Bantama SoCCs Participants Clean Up Their Community

In mid-November a clean-up exercise was organized by the women of the Bantama community who are members of the Social Capital Credits (SoCCs) groups created by Women’s Health to Wealth (WHW) in partnership with WomenStrong International (WSI). The clean-up was an example of the WHW’s and WSI’s activities focused on two of women’s 6 essential needs: economic empowerment and creating a functioning urban environment.

All of the SoCCs group women are market traders eager for their area to be more orderly, less dusty or garbage-ridden, and more attractive to shoppers, to improve their daily sales. Eighty women from Bantama’s three SoCCs groups participated in this exercise, which ran from 11:00am -1:30pm.
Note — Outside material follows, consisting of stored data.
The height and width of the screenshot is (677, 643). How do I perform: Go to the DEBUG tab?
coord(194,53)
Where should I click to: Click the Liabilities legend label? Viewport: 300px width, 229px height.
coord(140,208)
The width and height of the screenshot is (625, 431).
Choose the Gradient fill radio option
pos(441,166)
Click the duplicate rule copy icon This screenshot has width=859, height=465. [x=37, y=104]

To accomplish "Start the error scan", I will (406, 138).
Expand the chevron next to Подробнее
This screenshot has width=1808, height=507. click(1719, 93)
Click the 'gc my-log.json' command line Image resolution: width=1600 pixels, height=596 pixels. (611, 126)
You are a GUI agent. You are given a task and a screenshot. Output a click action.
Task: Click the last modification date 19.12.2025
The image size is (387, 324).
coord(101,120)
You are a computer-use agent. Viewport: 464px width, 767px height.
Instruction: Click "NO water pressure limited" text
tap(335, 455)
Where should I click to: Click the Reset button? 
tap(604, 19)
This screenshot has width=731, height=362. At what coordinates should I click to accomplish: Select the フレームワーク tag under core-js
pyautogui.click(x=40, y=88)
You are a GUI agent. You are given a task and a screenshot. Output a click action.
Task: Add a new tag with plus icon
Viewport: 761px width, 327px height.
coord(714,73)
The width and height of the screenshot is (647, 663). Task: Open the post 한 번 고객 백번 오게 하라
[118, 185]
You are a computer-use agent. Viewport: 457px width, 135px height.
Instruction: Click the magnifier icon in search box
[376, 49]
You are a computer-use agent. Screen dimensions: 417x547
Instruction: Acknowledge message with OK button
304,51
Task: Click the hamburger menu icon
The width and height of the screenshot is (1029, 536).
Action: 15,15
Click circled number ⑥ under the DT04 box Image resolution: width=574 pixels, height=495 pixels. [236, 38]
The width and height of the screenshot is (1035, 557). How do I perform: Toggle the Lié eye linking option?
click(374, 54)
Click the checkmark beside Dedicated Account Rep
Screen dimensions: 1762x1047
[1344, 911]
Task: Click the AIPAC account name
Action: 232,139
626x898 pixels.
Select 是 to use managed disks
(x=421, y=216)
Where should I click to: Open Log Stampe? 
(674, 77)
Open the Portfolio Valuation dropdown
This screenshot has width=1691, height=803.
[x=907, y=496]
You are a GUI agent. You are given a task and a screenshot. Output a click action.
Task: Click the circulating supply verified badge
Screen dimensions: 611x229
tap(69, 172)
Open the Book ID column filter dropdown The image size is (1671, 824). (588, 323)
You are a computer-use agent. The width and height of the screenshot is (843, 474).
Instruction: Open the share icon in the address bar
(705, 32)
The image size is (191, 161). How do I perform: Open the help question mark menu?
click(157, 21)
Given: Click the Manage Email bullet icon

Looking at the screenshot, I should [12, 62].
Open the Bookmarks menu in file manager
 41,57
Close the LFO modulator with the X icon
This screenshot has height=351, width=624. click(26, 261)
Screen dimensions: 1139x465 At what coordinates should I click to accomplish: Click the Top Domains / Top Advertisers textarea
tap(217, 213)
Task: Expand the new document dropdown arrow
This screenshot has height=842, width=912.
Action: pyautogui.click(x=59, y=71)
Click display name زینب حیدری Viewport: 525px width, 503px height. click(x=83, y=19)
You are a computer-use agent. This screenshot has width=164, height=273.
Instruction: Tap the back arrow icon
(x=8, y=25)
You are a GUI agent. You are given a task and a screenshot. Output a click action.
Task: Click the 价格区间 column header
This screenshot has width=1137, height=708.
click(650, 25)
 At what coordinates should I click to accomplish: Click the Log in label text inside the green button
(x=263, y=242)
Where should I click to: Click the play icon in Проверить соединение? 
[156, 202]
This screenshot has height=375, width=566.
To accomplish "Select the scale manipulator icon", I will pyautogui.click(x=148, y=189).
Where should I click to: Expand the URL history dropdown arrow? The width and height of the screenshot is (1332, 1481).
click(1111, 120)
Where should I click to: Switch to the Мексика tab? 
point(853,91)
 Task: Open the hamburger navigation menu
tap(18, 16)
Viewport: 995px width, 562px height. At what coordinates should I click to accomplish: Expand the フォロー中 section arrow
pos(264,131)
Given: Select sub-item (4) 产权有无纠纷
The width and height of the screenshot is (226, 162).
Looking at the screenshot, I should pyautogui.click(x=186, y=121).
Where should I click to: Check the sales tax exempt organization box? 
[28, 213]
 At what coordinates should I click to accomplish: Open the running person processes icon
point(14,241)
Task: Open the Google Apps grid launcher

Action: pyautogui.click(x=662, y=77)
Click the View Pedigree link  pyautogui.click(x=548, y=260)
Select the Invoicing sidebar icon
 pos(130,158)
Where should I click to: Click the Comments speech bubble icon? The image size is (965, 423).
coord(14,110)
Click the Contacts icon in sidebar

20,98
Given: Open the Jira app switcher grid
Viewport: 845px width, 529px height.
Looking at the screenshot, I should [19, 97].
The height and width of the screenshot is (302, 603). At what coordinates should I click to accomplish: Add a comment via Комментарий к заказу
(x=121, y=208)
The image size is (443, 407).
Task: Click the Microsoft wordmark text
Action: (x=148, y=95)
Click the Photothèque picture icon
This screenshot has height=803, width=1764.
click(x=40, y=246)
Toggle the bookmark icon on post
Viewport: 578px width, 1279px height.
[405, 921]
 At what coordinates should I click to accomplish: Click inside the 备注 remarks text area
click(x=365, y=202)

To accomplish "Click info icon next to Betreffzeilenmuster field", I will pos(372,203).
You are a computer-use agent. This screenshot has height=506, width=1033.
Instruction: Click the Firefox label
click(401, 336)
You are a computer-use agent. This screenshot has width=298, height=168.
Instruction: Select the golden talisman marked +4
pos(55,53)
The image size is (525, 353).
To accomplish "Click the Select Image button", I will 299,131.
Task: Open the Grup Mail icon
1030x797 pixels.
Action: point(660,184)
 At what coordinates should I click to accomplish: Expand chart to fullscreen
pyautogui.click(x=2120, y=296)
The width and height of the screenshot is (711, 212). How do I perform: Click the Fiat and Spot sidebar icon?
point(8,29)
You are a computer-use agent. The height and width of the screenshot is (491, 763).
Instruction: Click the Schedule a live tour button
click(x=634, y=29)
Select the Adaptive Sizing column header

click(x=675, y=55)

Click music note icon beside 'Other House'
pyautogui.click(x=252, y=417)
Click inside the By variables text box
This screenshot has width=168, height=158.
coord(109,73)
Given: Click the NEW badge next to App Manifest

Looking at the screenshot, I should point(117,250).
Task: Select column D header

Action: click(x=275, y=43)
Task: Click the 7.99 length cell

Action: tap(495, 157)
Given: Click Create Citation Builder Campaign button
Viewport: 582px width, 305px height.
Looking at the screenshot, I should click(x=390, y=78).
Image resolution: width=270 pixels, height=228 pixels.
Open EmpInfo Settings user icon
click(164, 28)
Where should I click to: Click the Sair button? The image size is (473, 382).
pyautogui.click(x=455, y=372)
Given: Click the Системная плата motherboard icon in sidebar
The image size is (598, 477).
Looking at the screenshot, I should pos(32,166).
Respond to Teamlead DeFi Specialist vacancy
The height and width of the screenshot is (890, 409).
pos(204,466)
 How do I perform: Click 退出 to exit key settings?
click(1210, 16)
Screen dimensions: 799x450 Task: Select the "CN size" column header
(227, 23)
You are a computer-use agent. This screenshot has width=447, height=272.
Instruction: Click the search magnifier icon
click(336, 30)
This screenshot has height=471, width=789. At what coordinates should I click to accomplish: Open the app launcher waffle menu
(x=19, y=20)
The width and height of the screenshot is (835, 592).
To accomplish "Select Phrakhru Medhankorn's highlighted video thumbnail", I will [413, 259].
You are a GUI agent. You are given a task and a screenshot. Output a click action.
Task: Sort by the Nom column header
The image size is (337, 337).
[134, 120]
Participants gathered at the Bantama Ebenezer Methodist Church, where their SoCCs meetings are usually held, and proceeded into the surrounding streets and pavements, where business activities were ongoing.

The clean-up focused on the vegetables and plantain section of the market, where a lot of rotten organic waste had heaped up. Surrounding areas where the women swept and tidied up the grounds included the church premises. The women earned between 10 and 20 SoCCs points for their efforts, depending on the extent of their participation as determined by their groups’ SoCCs managers, who determined that those who swept the church premises and other external surroundings without helping to remove the rotten waste heap would earn 10 points, while those who did both would earn 20. Each SoCCs group has its own menu for how these earned points can be spent; items range from making incremental improvements to their own market stalls (an extra table, or expanding the array of wares for sale) to paying the cost of a child’s school fees, and include other desired goods and services, all selected by the group members themselves.bantama

Because the activity was organized on a very busy Wednesday morning, when market activity was at its peak, traders camped along the sidewalks were reluctant to let the energetic Bantama women sweep the pavement where they were conducting their business transactions. Nevertheless, the SoCCs women, sporting their WHW T-shirts, went about their business, without interfering with ongoing sales. Designed to help the program gain exposure, the WHW T-shirts came in handy, as many women were curious to know who these WHW cleaner-uppers were and what we were about.

The “social currency” of earning SoCCs enabled these conversations, which hopefully will attract more market women to come to WHW’s clinics to be screened, so that they can then be prequalified to enroll in WHW’s savings and SoCCs groups: “women’s health to wealth,” indeed!